How can we prevent our children from being cyberbullied? In this article you will find some keys to protect your child.In a time where we have the internet increasingly accessible to children (we may even say babies) the issue of cyberbullying is not just about teenagers. We are beginning to see younger and younger children with access to the digital world falling victim of cyberbullying.
Formerly, sticks and stones are common in schools; besides the physical aggressions we saw the psychological side - making fun of each other, noticing the “imperfection”. Everything with no mercy. Nowadays we see all of this not only in schools and streets but also on the internet. As they contact with technology earlier and earlier, these situations happen to younger children. Is your child more than 6? So it’s time to pay attention.
Signs to take a look at. Changes in mood and evasive/aggressive responses
Mood swings are common in teenagers and even children. They are not in themselves a guarantee of anything. But if you notice your child with a constant nervous reaction in response to common questions, you should check it. And if you notice quick answers like “ok” or “alright” no take them as a guarantee. Both evasive or aggressive responses are common in many cases of cyberbullying. And this is very common after using the Internet or the phone.

* * *

● **Work order A**: From the cyberbullying article, output the passage from "Formerly, sticks and" up to and including "to pay attention.", copied word for word.
● **Work order B**: Which two kinds of responses does the cyberbullying article say are common in many cases of cyberbullying?
● **Work order C**: Write the next part of the cyberbullying article, picking up after its final sentence.

● **Information supplied**:
* * *

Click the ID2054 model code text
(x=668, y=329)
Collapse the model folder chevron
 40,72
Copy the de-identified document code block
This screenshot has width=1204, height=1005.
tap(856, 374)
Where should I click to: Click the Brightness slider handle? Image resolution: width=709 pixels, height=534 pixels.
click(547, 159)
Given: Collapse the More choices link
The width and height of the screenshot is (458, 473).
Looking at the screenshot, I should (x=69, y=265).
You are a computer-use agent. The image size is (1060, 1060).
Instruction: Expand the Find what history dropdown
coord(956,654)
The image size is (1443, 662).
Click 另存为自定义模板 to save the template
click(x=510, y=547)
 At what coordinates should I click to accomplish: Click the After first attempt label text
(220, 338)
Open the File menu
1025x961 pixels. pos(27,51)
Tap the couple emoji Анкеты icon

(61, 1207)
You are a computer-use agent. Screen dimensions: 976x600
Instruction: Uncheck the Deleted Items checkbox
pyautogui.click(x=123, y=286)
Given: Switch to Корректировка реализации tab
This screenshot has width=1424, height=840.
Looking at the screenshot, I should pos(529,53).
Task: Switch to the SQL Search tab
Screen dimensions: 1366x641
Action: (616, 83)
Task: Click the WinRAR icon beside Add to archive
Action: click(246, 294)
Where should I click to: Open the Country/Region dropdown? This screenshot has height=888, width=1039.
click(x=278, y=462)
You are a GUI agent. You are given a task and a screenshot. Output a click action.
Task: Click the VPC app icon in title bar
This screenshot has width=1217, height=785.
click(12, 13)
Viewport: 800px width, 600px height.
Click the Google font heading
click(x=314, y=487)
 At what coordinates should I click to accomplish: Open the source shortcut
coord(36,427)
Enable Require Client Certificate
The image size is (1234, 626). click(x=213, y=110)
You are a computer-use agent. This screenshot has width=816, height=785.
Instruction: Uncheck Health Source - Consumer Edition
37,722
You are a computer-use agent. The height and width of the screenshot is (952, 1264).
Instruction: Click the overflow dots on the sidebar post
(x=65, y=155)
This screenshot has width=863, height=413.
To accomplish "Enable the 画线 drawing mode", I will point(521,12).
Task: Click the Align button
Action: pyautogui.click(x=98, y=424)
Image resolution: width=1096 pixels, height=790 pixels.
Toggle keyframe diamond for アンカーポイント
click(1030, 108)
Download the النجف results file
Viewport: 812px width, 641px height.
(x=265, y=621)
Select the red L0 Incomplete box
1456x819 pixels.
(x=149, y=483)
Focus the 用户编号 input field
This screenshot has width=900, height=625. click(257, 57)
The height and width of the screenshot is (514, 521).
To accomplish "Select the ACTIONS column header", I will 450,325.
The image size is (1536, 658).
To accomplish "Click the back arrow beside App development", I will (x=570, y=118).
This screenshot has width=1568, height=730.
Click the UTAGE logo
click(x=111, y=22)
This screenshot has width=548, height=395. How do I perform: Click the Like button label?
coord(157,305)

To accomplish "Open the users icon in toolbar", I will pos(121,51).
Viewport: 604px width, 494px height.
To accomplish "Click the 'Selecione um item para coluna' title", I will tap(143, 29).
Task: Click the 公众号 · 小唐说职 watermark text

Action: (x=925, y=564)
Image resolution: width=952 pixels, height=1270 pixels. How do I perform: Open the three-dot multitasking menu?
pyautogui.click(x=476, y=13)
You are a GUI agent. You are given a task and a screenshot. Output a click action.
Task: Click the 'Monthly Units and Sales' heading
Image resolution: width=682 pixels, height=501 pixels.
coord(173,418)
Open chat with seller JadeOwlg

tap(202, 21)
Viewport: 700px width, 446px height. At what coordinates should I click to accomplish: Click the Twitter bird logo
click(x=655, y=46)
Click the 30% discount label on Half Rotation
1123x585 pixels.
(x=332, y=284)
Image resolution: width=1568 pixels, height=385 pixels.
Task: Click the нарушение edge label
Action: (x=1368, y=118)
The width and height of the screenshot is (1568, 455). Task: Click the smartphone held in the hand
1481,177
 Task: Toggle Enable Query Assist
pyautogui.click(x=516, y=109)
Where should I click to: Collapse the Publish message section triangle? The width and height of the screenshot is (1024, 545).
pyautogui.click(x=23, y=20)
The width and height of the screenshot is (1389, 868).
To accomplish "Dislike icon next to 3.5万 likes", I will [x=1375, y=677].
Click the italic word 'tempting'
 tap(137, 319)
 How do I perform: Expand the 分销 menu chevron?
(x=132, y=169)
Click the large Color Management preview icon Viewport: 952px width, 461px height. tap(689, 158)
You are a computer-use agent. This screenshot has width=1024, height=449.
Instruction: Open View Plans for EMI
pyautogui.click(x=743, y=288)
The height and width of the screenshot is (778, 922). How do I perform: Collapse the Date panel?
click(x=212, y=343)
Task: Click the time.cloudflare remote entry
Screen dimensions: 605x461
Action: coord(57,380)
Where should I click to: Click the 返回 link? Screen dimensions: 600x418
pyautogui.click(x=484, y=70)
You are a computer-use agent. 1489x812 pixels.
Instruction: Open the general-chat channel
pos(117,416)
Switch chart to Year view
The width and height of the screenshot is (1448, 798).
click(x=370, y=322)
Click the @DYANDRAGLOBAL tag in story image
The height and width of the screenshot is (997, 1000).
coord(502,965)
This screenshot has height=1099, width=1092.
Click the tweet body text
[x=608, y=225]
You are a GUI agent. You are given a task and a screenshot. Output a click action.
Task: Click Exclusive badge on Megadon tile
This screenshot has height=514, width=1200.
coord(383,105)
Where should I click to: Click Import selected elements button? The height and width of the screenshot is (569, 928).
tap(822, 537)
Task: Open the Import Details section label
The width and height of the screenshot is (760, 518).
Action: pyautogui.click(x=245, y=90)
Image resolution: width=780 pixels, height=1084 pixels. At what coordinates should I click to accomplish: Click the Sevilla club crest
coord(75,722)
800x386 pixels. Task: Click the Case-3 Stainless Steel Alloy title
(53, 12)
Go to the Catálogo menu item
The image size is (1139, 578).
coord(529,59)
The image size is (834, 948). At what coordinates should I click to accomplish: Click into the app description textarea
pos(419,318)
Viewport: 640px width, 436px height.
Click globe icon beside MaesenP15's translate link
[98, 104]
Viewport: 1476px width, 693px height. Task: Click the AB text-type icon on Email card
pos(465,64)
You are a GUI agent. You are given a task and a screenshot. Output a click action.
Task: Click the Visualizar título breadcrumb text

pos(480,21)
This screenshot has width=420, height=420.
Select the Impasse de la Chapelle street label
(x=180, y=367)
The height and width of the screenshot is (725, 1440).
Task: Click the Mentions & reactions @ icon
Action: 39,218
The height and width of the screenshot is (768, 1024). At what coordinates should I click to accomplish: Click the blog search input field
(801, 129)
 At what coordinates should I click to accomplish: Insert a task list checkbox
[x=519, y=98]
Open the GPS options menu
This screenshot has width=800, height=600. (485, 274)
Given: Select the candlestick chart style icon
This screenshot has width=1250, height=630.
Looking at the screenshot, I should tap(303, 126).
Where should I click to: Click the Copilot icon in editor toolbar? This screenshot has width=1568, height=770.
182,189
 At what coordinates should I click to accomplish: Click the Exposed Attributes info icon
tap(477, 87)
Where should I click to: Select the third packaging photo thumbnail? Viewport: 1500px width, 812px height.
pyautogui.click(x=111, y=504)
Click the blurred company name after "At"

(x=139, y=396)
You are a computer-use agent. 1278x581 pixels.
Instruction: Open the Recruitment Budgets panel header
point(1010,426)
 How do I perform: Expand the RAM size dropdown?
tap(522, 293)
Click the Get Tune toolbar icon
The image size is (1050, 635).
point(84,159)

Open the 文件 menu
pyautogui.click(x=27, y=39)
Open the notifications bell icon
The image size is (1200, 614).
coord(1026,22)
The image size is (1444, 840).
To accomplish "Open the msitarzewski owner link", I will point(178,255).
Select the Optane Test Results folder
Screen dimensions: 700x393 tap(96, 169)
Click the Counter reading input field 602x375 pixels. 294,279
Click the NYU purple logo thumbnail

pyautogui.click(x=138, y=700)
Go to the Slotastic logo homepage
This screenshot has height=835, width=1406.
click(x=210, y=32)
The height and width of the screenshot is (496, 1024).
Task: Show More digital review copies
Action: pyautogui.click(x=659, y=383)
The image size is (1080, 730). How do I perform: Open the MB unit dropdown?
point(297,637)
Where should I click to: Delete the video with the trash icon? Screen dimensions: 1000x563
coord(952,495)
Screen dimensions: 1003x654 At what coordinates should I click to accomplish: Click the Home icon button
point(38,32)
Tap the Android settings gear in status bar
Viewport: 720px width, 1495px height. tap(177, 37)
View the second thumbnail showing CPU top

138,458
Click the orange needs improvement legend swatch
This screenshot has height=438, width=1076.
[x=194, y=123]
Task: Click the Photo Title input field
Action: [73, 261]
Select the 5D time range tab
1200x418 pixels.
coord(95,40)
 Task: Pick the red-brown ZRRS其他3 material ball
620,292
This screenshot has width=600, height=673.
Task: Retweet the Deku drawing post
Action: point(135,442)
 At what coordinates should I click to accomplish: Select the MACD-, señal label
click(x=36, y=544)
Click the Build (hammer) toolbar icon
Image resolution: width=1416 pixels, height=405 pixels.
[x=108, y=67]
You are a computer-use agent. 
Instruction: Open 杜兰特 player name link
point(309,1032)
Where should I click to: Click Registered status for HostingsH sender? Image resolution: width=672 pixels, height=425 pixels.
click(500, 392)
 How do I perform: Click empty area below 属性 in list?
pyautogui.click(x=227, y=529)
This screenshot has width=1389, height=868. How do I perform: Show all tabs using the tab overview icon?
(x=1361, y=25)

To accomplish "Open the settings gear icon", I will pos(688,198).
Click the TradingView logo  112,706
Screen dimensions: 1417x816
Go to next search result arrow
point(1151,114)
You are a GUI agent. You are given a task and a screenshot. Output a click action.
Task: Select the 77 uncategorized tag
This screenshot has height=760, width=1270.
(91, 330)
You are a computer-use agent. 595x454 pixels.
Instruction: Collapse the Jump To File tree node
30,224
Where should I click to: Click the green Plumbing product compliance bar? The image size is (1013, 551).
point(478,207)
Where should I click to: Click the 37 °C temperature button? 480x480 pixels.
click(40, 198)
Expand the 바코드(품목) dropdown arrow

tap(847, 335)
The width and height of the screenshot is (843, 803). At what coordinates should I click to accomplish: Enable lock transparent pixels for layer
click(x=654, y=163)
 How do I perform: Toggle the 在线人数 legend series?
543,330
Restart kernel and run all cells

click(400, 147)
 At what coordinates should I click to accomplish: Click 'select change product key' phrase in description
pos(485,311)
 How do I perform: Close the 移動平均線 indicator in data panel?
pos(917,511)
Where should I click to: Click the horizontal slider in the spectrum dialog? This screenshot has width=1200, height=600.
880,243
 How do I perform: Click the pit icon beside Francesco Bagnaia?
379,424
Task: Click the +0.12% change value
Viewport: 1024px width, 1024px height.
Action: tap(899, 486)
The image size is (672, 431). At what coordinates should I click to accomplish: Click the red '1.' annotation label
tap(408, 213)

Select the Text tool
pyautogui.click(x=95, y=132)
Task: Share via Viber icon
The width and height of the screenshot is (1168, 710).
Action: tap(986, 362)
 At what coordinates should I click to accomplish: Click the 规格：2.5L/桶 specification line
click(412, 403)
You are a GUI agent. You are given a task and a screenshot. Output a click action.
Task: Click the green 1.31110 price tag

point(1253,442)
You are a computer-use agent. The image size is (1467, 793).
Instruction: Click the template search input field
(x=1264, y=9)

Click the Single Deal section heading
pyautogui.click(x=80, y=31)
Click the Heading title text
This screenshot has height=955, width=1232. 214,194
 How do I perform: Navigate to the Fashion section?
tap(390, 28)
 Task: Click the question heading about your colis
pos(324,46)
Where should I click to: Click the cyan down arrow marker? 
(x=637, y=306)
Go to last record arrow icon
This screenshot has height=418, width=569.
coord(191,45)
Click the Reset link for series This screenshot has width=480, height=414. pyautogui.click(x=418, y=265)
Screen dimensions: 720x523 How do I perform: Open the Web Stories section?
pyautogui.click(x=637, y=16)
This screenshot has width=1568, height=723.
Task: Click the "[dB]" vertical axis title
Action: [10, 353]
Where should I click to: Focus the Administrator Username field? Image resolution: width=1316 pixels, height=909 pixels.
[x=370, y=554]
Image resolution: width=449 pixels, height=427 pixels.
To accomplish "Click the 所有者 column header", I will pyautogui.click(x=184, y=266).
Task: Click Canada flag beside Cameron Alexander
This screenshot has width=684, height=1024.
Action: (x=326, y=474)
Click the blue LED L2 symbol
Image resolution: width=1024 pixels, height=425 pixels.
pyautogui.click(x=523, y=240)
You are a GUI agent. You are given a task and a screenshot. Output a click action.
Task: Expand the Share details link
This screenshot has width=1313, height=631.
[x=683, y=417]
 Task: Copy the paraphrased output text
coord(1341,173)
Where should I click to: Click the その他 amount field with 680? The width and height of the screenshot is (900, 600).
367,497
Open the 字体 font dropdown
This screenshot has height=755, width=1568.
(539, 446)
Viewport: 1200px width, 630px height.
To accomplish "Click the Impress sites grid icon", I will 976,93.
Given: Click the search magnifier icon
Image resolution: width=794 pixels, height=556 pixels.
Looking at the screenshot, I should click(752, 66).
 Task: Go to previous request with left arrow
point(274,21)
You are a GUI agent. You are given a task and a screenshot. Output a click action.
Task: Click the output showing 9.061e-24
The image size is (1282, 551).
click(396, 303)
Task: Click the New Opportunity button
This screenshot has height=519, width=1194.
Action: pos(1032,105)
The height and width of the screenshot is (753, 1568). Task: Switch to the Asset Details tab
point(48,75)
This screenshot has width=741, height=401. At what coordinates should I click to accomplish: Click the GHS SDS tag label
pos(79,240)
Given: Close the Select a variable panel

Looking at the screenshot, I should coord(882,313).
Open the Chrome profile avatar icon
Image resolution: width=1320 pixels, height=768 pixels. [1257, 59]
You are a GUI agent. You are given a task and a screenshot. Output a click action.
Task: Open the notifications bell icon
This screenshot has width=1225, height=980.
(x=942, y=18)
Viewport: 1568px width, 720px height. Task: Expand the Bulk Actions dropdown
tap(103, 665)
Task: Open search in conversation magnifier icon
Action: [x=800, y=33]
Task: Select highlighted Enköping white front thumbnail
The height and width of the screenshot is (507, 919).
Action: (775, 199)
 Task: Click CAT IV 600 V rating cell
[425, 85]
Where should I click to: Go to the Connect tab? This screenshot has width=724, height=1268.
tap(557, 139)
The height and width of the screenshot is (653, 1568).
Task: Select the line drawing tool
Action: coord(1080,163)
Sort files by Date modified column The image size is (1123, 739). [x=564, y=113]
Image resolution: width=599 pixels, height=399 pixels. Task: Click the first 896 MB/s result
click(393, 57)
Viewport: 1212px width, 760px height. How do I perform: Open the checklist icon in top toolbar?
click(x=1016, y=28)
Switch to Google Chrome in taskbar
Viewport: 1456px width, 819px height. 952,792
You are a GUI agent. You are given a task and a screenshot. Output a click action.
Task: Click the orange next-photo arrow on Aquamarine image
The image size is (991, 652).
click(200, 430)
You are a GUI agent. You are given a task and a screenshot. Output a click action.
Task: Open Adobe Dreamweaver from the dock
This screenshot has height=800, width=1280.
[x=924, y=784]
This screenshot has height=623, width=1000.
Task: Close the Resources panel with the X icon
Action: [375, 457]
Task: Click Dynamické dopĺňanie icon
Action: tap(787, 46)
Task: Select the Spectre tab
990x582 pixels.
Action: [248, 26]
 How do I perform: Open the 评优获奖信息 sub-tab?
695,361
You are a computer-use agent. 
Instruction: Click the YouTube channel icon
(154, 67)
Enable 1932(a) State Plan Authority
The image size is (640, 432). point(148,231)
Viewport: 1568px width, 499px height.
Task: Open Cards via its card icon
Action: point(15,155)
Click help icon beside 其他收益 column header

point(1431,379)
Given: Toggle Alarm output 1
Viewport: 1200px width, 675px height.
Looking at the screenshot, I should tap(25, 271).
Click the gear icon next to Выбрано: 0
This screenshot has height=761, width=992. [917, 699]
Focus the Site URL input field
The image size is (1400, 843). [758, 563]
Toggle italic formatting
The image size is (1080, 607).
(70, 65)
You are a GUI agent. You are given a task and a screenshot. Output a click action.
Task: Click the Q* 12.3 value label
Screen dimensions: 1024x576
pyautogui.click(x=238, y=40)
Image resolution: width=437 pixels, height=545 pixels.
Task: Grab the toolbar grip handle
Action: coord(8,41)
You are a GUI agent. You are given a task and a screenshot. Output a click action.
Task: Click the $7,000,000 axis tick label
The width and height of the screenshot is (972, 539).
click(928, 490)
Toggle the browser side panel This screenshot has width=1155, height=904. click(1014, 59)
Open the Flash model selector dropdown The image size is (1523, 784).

* * *

● **Answer section A**:
Formerly, sticks and stones are common in schools; besides the physical aggressions we saw the psychological side - making fun of each other, noticing the “imperfection”. Everything with no mercy. Nowadays we see all of this not only in schools and streets but also on the internet. As they contact with technology earlier and earlier, these situations happen to younger children. Is your child more than 6? So it’s time to pay attention.

● **Answer section B**: Evasive or aggressive responses.

● **Answer section C**:
Other common attitude is being nervous or jumpy when getting an instant message or email. Usually the children/teenagers are very secretive about “digital life” and avoid discussions about their online activities.
. Social account deleted
If you notice your child recently abandoned one of his favorite social networks, stay tuned. Deleting an account out of the blue is not normal and can be a sign that something serious is happening. Use parental control tools to understand what is happening.
Wanting to stop using the computer or cellphone should also “ring a bell”...And more than just deleting a social account. This demonstrates an even more serious level of the situation.
. Real life clearance
In childhood, and as adolescence approaches, it’s natural for children and teens to become more independent of their parents and to spend more time with friends. However, if they distance friends, hiding from the outside world or avoiding social networks as well as their devices, something is wrong.
. Physical changes
The anguish will begin to be noticed in physical matters. Insomnia and loss of appetite are among the first symptoms, which will be reflected in marked weight loss. Depending on people, sometimes eating too much and getting fat is also a sign of stress.
. To avoid school and social life
Children and adolescents are usually always well and energetic. The "I am sick", "with headache", “I don’t feel well” very often is an alarm signal. It may be used as an excuse to avoid school and social life. It is the tendency for isolation.
How to solve it? Parents can help. Know your kids online world. Be present and follow your kids but respect their space.
. Limit technology access. If you notice something, put limits on the use of cellphones and games, and keep the computer in a public place in the house, with somebody present. Sometimes, the bullied can't resist to check websites or phones, even if they hurt them, to see if there are new messages. Use parental control options if it’s needed.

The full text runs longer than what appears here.